我行走江湖多年,雖然的確沒看過這等姿色的,但不代表我會輕易上當。
「你還說要把我賣到南風館去。「他的眼神看起來可憐巴巴的,像被最心愛的人背叛了一樣。
我欲言又止,覺得這事不好解釋,只能說:「你聽錯了。」
但他话实在很多:「我知道你是我娘子,應當是我做了什麼事惹了你生氣,你才這樣的。」
很顯然,這人要嘛腦子壞了,要嘛想暗算我,我個人比較傾向前者。
因為他一副小白臉的樣子,實在不像是能暗算得到我的人。
對於這種毫無用處的病人,我能大發慈悲救他活命就已經算是活菩薩了。
我不想跟他多解釋,只能無奈道:「你愛怎麼認為就怎麼認為吧。」我這都算是額外上班了,誰有時間心情應付他。

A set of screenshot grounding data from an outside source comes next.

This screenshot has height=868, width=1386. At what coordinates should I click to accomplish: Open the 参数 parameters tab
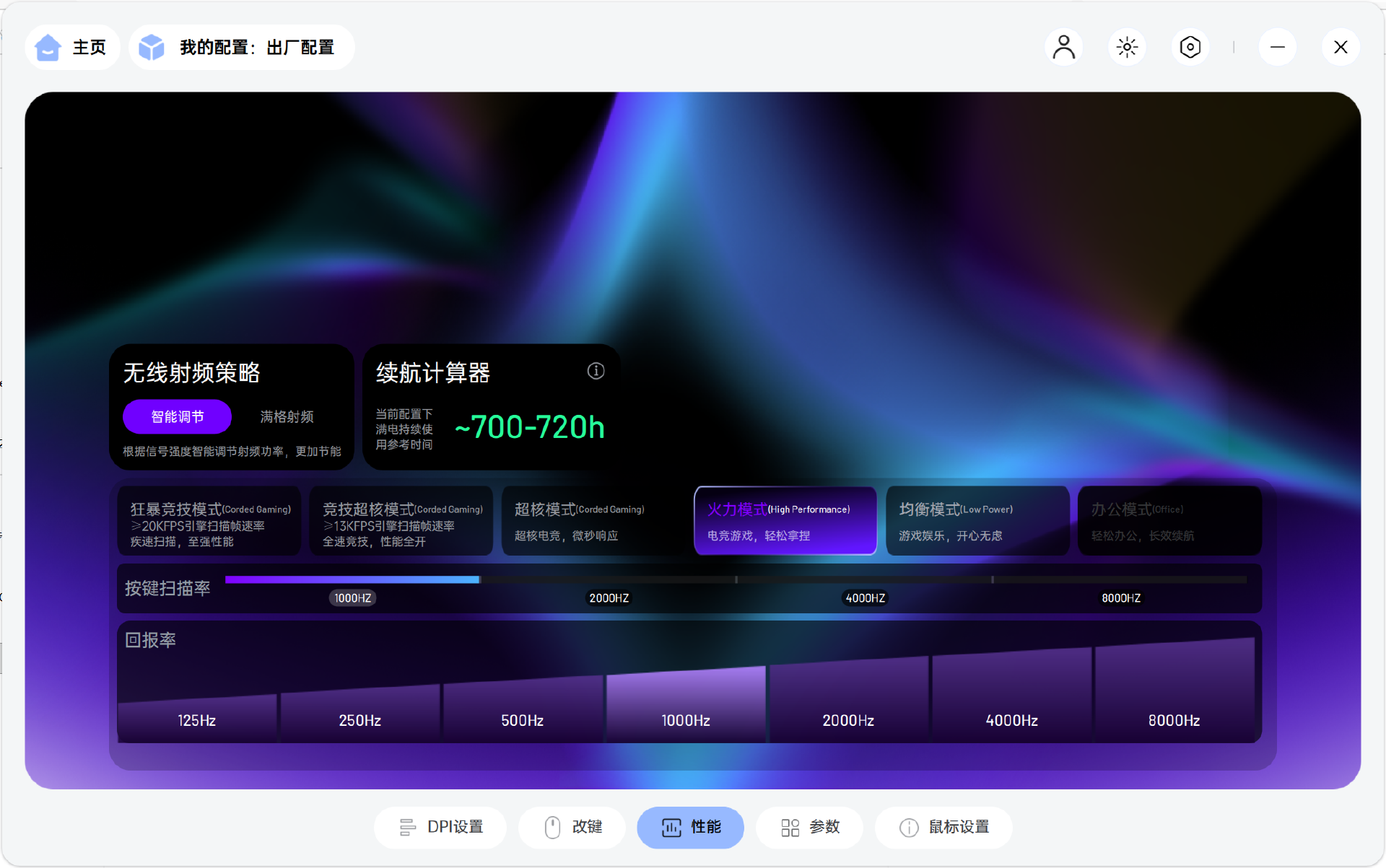810,827
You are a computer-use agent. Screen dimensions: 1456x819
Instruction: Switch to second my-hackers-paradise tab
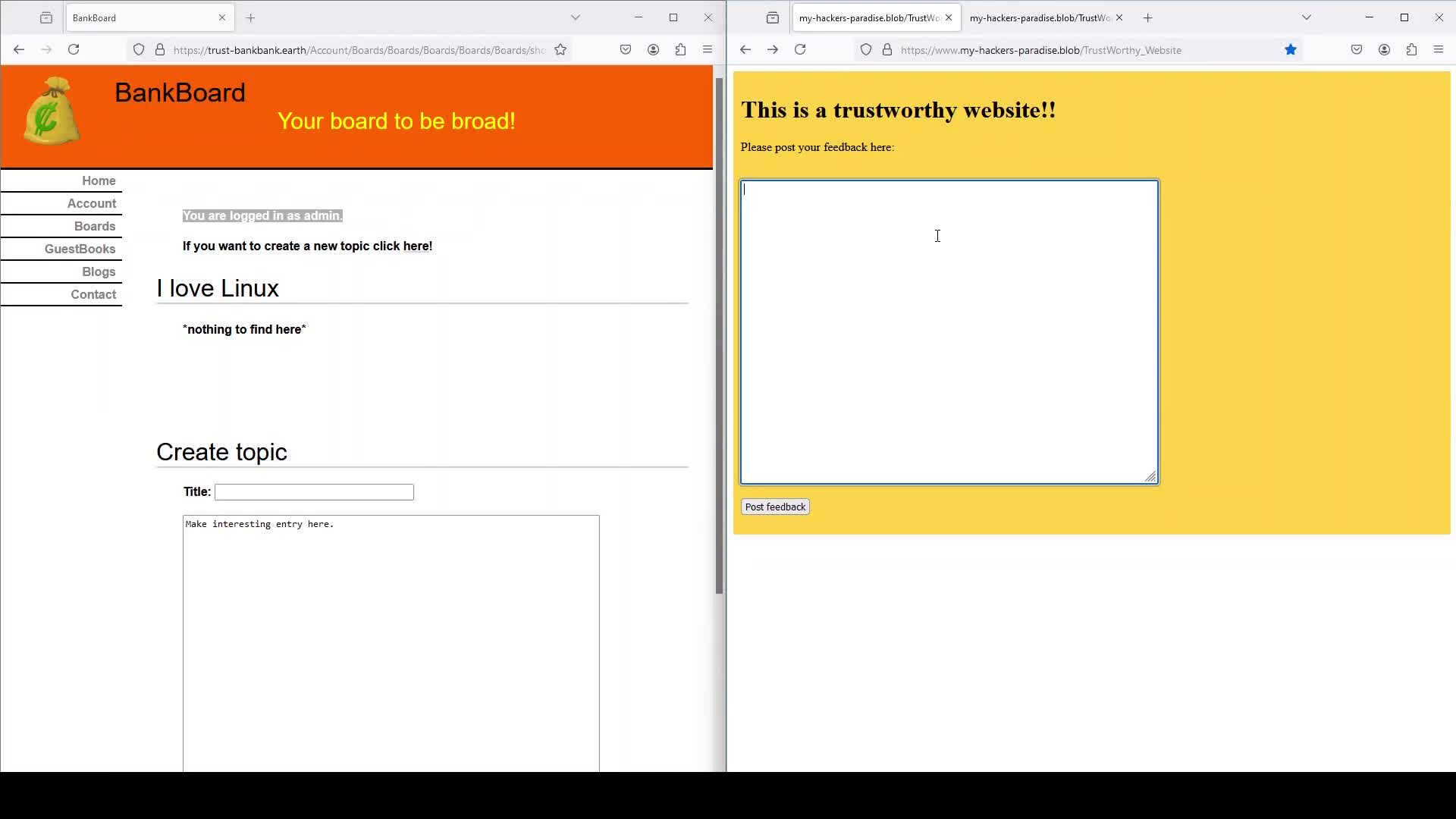coord(1039,17)
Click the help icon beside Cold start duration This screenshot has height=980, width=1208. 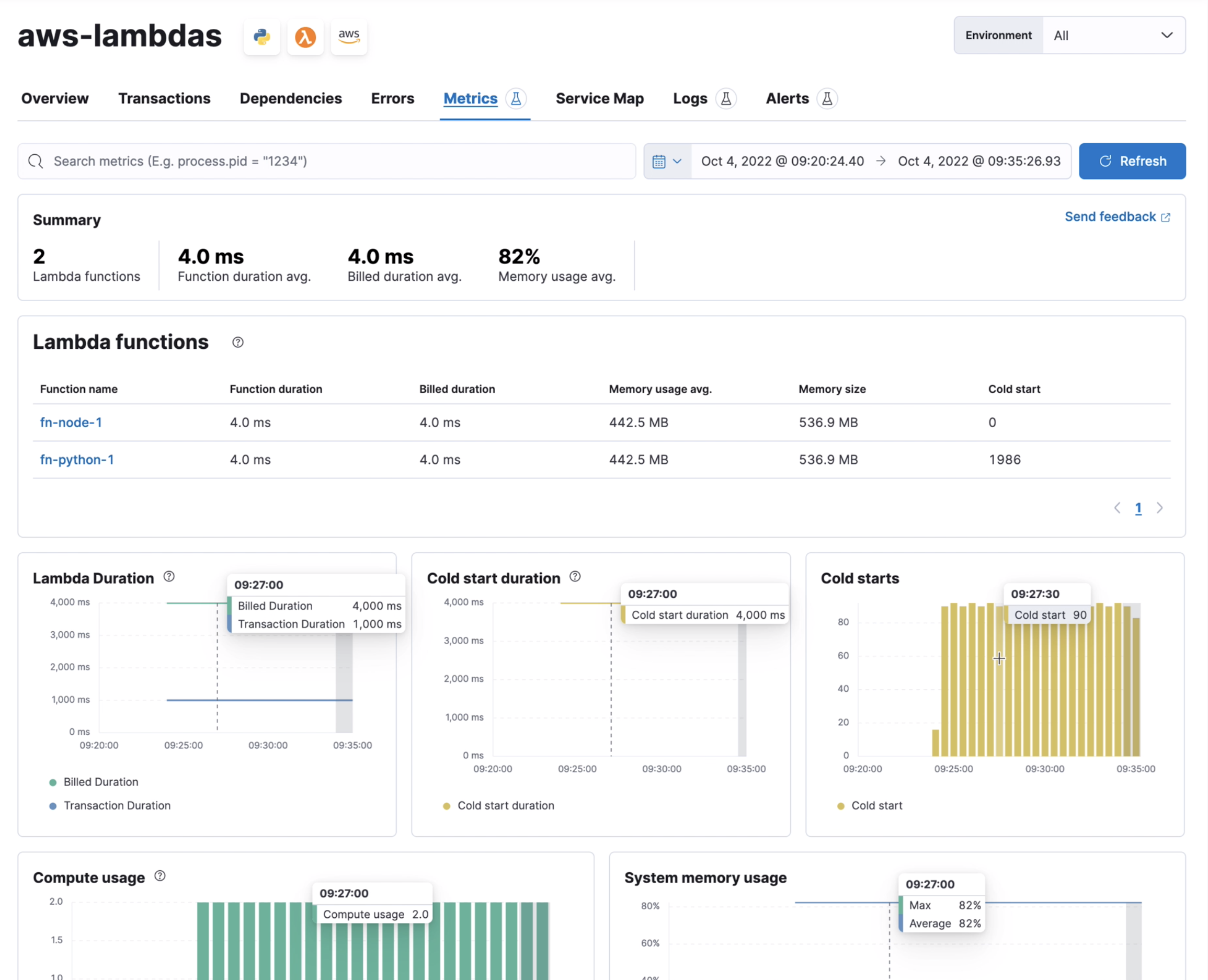(x=575, y=576)
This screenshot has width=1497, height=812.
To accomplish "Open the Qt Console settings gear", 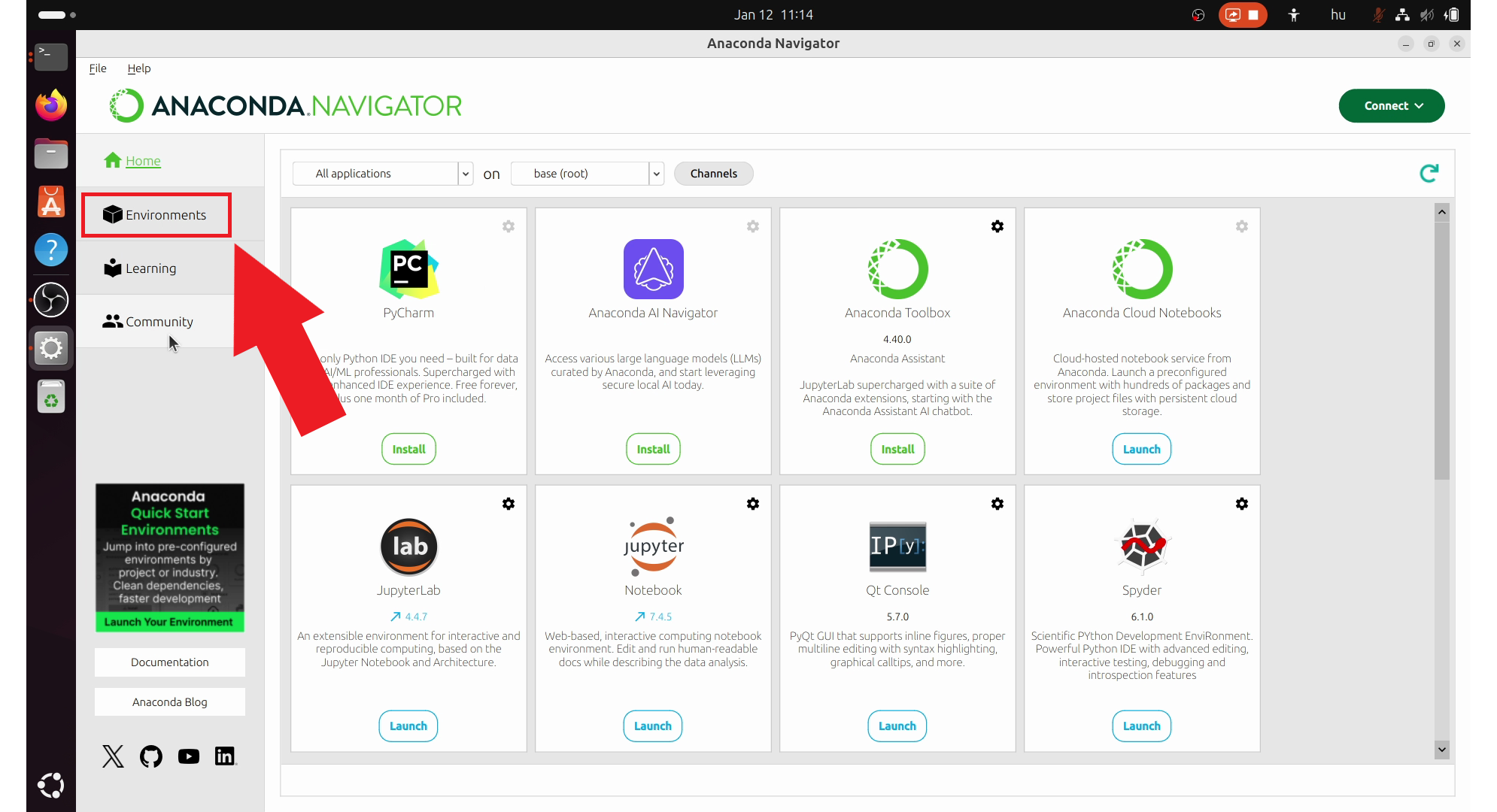I will (x=997, y=504).
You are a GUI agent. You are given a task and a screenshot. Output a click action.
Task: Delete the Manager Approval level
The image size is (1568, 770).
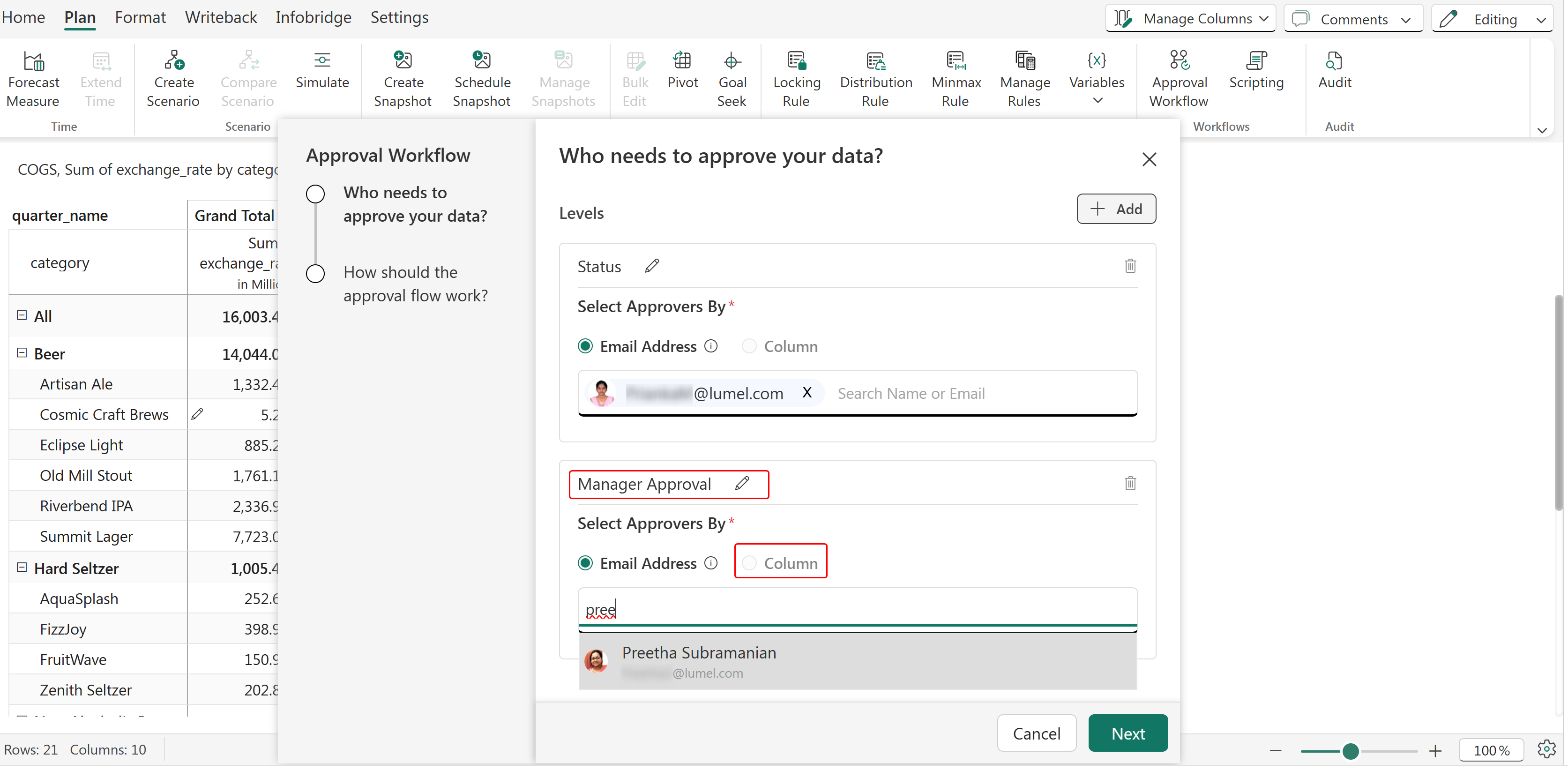tap(1130, 483)
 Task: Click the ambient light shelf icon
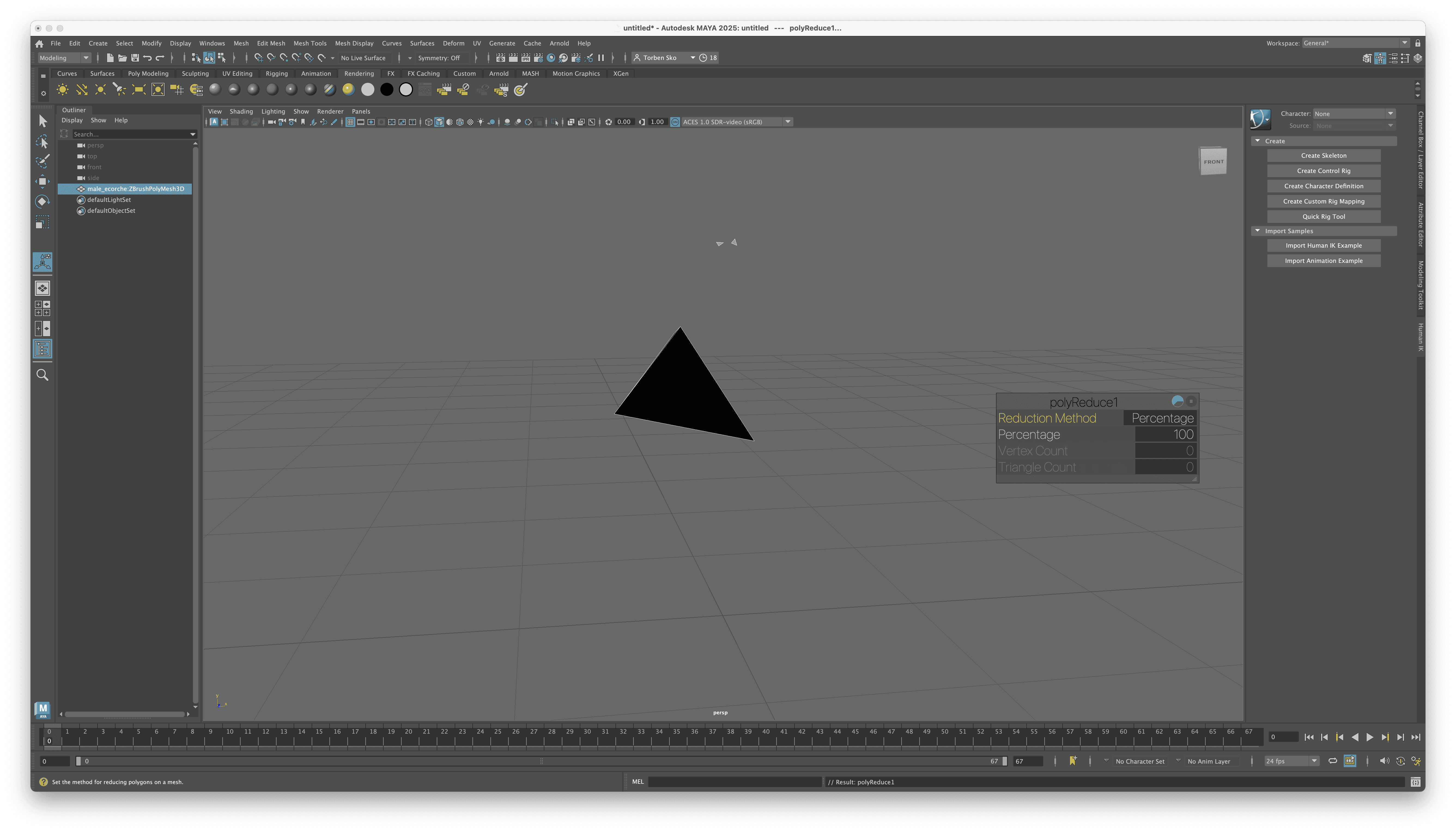pyautogui.click(x=62, y=90)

哪知我剛端起盆準備走,他就拉住我的衣角,低頭一派委屈樣:「娘子,能否告訴我,我究竟做错了什么?」
「不然,你都這樣生氣了,還要照顧我,我心裡愧疚難安。」
他的眼睛里惭愧之色和试探之意满满,彷彿真害怕自己做了什麼傷天害理的事情一般。
看著他這張臉,這副小媳婦兒似的表情,我忽然生出逗弄他的意思。
「前些日子,你和我說,你喜歡上了別的姑娘,還拿了家裡所有的銀子,說要給那位女孩贖身。」
「但人家没看上你这点银子,給你打了一頓之後丟出來了。」
「不过好在,被打成這樣,你都還記得回來的路。」
說完,我還故作堅強地抹了抹眼淚,關好了房門。
我在門外撿到了剛剛被忽略的包裹。
剛打算提起來往屋裡走,包裹裡卻掉出一卷竹簡。
打開一看,發現上面寫滿了密密麻麻的策論:《定國十策》-戚盡行。
寫東西的書生不少,但隨便能寫定國這兩個字的書生少之又少。
我仔仔細細看了一遍。
最後發現這篇策論,的確不是凡品,不僅簡述了實用的方略,還列舉了不少案例,堪稱有理有據。
這樣清晰明了的策論,統治者不珍惜都不可能,只是可惜,目前還只是個開頭。
新救的這個小白臉,比我之前救的書生,應該有用得多。
但是現在有最棘手的問題,這個有用的書生,腦子出問題了。
我推開門,他一張俊臉上還是掩飾不住地自責,彷彿在責怪自己真不是好東西,要找個懸崖跳下去似的。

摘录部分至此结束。